Site preparation and infrastructure development are integral components to conducting successful clinical research. Site assessments are visits made to your site by ICSSC team members to ensure that the Principal Investigator (PI) and study team have everything in place to conduct your study or studies according to Good Clinical Practice.
The site assessment team, which may include a Clinical Trialist, Data Manager, and/or Biostatistician will travel to your site and tour your facility assessing such characteristics as qualification and skills of study personnel; facilities and equipment including laboratories and computer systems; record keeping systems; data collection, entry, and management capabilities; data analysis capabilities; and information technology systems i.e. Internet connections. Quantity also plays a part in site assessment visits and the team will assure you have adequate personnel as well as other needed resources to conduct your clinical research study. Team members will meet with you and your staff to review protocol requirements and site responsibilities for the study. Site visits generally last at least two days, and it will depend on the number of clinical studies and other factors.

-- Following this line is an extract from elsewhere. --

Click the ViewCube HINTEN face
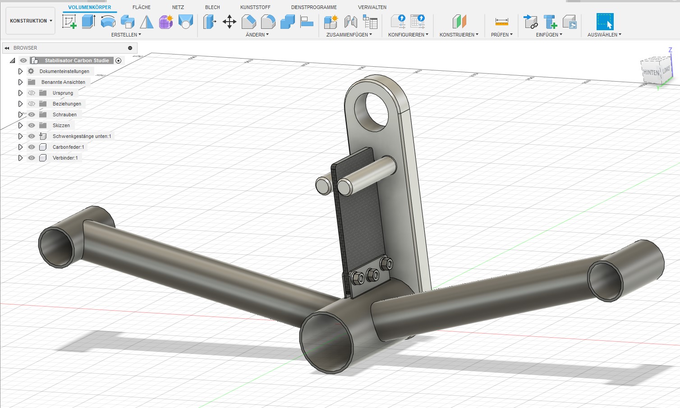The width and height of the screenshot is (680, 408). [651, 72]
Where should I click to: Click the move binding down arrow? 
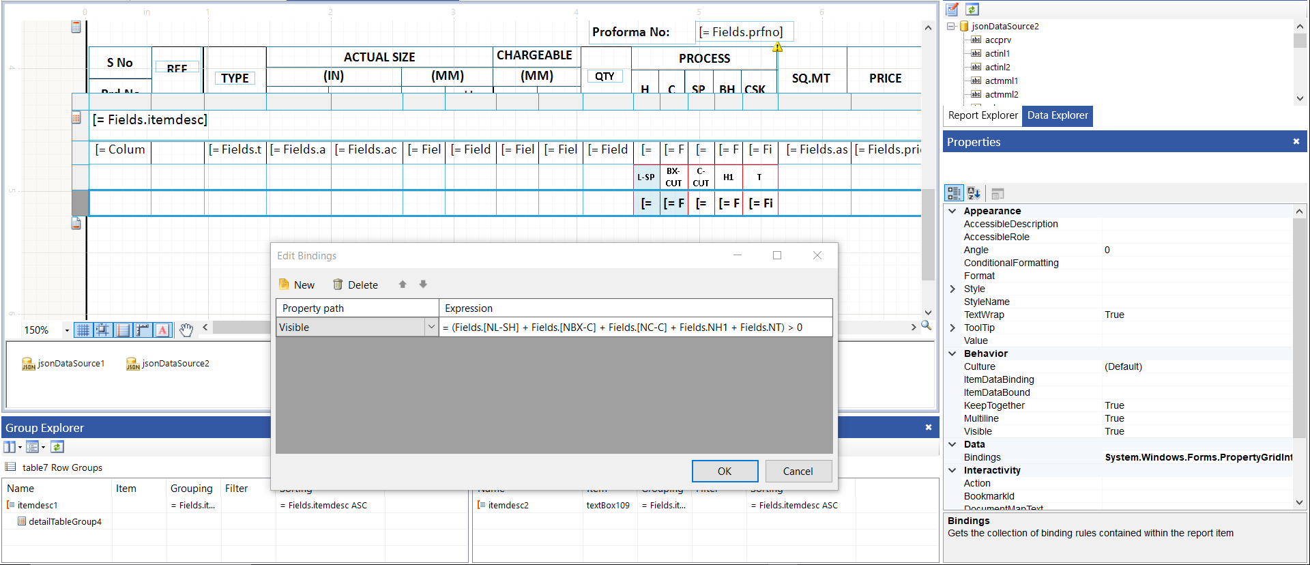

As with all research, thorough preparation is an essential element of a successful clinical research study. Site assessment visits prepare the PI and staff to meet all requirements for conducting each study. At the conclusion of the visit, the PI will know what specific steps, if any, are needed to meet the applicable requirements.

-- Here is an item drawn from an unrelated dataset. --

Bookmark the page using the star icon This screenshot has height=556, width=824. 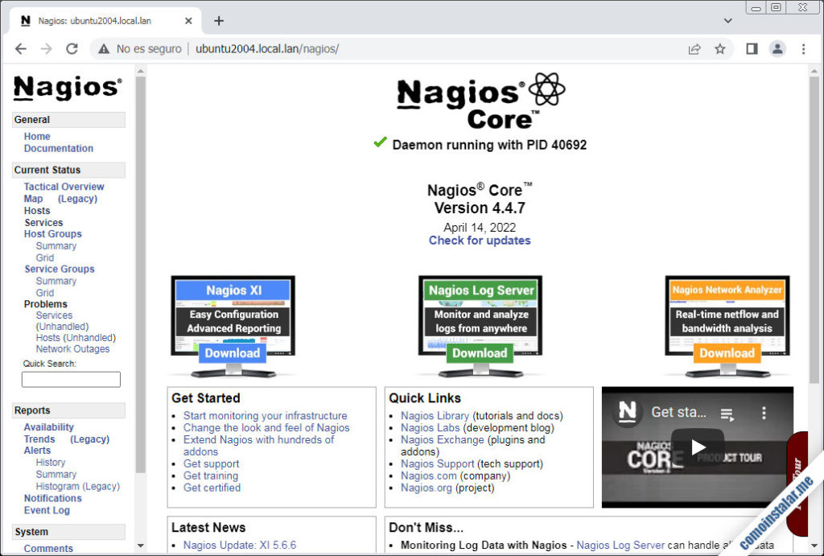coord(720,48)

The PI may request a site assessment visit by completing the Request for Assistance form or by contacting your DMID Program Officer. DMID may also initiate a site assessment visit to your facility. Once a visit has been jointly approved, someone from the ICSSC team will contact you to arrange the visit.
In preparation of a site assessment visit, the PI should assure all staff to be working on the study are available and be prepared to conduct a thorough facility tour for the ICSSC team. This should include all areas of the research including exam rooms, laboratories, data entry areas, computers, etc. The PI should also have available for review essential documents such as procedure manuals or standard operating procedures and site files. A meeting area should also be available to discuss questions and findings during the visit.

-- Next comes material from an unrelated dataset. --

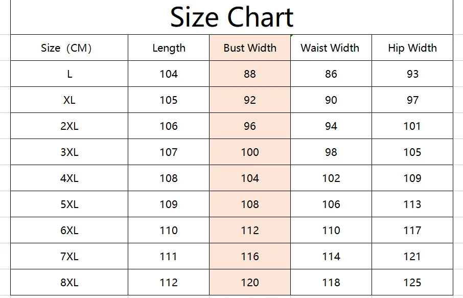The image size is (463, 298).
Task: Select the Hip Width value 125
Action: [412, 283]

At the end of the visit, the members of the ICSSC team will meet with you and any staff you wish to share the team's findings on what things are going well and what areas (if any) need improvement. The team will provide you with guidance on those areas needing attention and make recommendations on how to improve them. They will direct you to available resources when possible and convey a sense of relative urgency and priority for specific recommendations. The team will write a report and provide a copy of it to you as well as to DMID staff.